Le nouvel article 551bis du Code des sociétés consacre le principe de l’égalité de traitement des actionnaires se trouvant dans une situation identique, dans le cadre de l’organisation et du fonctionnement de l’assemblée générale. Son intégration dans le Code des sociétés est une première consécration d’un principe important de corporate gouvernance dans un texte législatif et un premier pas du législateur vis-à-vis des actionnaires mais il y en a encore beaucoup à faire. En effet, le législateur s’est limité à énoncer un principe général en reprenant des termes vagues et en évitant toute tentative de détermination de son champ d’application. Les travaux préparatoires ne comportent aucun développement sur cette question.

Le législateur énonce donc sa volonté d’accorder davantage d’importance à la régulation des relations entre la sociétés et ses interlocuteurs, dont ses actionnaires, en transposant un principe général en hard law, mais ne prend pas de risques quant à son interprétation. Par ailleurs, en instaurant ce principe dans le Code des sociétés, le législateur instaure un régime de sanctions puisqu’en cas de non-respect de cette obligation d’égalité par les dirigeants de la sociétés, ceux-ci encourent le risque de voir leur responsabilité engagée pour violation du Code des sociétés sur base de l’article 528. Il leur appartiendra alors de démontrer que les actionnaires ne se trouvaient pas dans une situation identique pour justifier leur décision de ne pas leur appliquer un traitement égal.

Par ailleurs, il est à noter que ce principe de corporate governance est placé dans un endroit bien spécifique du Code des sociétés, à savoir dans le titre consacré aux assemblées générales des sociétés anonymes. Il aurait sans doute été plus sage de la part du législateur d’énoncer ce principe dans le titre réservé aux dispositions applicables à toutes les sociétés afin d’éviter qu’en cas de non-respect de ce principe dans une société privée à responsabilité limitée, l’organe de gestion puisse éviter toute responsabilité grâce au placement malheureux de la disposition dans le Code des sociétés dans un titre réservé aux sociétés anonymes.

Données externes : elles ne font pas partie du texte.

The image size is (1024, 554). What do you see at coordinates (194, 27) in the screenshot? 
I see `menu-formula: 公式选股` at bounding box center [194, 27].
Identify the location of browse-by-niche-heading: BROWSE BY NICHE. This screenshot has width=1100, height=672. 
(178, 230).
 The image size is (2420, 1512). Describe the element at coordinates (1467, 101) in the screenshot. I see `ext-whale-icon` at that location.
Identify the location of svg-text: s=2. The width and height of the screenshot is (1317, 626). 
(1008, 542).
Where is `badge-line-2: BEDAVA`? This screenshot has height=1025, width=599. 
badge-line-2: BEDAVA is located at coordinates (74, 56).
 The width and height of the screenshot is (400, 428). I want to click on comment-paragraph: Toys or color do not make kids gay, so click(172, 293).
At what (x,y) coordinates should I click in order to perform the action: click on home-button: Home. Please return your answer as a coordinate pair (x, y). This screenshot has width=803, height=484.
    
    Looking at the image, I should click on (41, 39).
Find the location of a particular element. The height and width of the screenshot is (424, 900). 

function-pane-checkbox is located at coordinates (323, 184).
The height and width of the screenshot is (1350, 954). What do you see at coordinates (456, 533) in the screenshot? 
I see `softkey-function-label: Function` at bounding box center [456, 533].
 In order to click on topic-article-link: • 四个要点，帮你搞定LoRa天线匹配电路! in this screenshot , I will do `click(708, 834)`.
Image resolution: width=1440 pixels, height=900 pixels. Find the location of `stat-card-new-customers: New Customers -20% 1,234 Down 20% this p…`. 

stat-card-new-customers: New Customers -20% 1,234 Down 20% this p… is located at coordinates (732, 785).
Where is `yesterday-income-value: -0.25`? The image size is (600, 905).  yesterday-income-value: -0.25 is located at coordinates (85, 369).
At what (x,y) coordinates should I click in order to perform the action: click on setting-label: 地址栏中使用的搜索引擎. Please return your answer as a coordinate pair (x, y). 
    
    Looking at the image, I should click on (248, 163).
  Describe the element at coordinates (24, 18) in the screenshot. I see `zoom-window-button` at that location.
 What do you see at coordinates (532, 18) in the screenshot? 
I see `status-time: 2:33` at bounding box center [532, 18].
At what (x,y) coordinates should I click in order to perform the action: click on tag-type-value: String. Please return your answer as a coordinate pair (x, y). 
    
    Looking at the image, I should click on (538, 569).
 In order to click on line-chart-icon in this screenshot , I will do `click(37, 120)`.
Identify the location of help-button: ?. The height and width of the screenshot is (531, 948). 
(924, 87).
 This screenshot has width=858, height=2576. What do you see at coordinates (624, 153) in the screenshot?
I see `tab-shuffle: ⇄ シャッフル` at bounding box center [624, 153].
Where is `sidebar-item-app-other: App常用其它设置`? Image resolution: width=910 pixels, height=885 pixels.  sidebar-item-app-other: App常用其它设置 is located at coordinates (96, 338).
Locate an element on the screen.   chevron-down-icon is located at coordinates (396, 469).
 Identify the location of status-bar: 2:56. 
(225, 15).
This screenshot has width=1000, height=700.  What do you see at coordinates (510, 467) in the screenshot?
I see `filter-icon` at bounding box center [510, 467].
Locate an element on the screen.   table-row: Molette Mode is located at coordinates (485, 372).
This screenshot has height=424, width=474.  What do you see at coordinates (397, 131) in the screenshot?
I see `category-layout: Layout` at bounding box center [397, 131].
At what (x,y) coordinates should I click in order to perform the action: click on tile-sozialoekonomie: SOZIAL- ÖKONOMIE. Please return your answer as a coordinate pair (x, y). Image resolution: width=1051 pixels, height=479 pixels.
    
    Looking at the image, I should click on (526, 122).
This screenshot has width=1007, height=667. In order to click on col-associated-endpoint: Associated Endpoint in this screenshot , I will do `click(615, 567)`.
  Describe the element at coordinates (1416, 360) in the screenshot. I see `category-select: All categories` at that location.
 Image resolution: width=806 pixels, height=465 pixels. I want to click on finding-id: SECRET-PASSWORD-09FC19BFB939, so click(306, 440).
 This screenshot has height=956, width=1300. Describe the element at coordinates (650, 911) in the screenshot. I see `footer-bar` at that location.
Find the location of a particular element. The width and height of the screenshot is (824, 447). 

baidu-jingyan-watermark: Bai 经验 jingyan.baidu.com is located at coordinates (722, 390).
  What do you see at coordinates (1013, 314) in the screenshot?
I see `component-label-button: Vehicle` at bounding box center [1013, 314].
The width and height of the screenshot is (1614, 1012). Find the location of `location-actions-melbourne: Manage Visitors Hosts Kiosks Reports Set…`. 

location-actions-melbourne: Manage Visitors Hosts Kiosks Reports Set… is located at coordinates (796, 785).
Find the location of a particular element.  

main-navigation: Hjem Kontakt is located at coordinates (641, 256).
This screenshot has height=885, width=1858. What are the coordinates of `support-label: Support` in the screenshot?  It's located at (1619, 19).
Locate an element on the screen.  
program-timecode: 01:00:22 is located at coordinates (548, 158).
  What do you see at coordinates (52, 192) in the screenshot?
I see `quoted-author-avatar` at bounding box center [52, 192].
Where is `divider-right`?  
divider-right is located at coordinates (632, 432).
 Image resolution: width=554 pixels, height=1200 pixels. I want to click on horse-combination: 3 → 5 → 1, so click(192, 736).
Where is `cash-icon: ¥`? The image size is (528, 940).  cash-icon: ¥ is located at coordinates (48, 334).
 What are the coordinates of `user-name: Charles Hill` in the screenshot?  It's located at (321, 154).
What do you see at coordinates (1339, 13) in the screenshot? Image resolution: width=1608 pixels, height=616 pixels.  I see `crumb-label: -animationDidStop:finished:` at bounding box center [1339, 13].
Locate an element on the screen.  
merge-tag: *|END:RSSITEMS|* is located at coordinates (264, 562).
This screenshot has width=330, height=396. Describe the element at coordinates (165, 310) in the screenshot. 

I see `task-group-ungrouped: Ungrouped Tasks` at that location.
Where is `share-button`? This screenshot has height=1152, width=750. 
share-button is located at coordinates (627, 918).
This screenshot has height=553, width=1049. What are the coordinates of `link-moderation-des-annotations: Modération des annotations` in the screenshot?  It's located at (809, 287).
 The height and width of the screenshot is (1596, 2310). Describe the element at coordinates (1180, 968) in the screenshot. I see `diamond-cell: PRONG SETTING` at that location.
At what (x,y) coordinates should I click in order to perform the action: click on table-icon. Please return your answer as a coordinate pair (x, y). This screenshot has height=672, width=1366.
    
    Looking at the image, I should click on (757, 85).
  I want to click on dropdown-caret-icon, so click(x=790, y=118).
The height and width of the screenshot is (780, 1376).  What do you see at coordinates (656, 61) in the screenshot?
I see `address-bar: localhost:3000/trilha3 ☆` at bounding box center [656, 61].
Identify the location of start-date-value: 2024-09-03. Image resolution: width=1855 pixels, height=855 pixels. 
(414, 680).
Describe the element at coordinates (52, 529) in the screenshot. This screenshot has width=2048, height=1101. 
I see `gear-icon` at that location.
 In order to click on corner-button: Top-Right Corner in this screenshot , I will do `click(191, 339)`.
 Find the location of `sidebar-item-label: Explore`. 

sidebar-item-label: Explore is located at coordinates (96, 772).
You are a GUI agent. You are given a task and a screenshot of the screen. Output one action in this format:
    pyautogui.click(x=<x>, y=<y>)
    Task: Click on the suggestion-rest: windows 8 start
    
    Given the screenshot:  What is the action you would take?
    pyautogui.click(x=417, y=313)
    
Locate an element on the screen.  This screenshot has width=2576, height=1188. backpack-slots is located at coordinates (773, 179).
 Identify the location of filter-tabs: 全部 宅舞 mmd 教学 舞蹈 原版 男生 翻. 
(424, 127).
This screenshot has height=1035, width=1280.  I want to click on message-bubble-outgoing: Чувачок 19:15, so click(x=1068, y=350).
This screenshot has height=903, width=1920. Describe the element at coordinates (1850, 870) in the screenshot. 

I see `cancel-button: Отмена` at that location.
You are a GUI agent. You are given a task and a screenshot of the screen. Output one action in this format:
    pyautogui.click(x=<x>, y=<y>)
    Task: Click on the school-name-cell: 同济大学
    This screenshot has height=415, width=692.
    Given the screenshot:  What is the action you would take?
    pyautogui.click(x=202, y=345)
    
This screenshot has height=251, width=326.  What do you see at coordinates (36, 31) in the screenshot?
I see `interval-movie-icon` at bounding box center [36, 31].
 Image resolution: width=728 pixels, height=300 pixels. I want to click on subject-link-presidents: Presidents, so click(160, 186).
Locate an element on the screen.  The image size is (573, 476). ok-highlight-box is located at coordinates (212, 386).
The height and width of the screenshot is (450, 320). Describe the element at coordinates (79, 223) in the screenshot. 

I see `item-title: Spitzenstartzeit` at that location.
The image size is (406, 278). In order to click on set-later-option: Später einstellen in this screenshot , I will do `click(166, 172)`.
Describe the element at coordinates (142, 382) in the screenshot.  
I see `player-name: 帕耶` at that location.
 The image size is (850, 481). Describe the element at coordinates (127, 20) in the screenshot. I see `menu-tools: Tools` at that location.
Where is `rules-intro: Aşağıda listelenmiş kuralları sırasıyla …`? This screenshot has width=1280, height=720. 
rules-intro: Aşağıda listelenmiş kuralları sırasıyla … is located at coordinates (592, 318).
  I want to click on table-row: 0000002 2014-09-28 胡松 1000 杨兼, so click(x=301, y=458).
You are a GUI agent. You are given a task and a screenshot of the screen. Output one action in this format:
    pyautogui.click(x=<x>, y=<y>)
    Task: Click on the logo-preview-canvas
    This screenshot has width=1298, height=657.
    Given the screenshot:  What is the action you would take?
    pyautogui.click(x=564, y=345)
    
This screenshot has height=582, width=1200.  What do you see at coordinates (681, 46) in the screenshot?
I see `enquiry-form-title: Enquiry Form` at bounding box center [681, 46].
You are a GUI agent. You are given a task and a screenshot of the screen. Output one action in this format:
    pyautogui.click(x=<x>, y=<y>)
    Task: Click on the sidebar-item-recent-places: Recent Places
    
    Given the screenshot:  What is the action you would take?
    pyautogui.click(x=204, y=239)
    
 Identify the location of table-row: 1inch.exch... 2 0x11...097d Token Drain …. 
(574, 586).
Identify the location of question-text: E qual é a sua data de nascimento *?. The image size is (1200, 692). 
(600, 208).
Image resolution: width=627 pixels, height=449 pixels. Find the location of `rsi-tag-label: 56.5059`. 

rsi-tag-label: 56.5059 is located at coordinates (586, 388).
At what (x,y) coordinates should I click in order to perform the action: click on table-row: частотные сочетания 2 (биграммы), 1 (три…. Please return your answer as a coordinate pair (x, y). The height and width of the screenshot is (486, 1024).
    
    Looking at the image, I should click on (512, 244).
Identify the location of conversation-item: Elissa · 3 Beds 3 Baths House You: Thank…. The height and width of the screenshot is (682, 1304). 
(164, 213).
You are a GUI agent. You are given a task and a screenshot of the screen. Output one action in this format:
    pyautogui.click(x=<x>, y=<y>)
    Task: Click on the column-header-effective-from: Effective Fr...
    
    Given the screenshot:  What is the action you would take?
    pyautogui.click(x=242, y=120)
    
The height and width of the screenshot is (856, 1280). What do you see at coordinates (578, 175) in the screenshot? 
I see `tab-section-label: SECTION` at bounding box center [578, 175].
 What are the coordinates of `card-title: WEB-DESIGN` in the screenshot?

Cette nouvelle disposition constitue un nouveau pas vers le renforcement de l’importance d’un principe de responsabilité sociétale dans le cadre des relations entre la société et ses investisseurs/actionnaires et permet la mise en place d’un régime de mise en cause de la responsabilité en cas de non-respect de ce principe mais laisse malheureusement un grand vide juridique concernant l’application réelle de cette disposition au sein des sociétés et à son interprétation par les différents intervenants.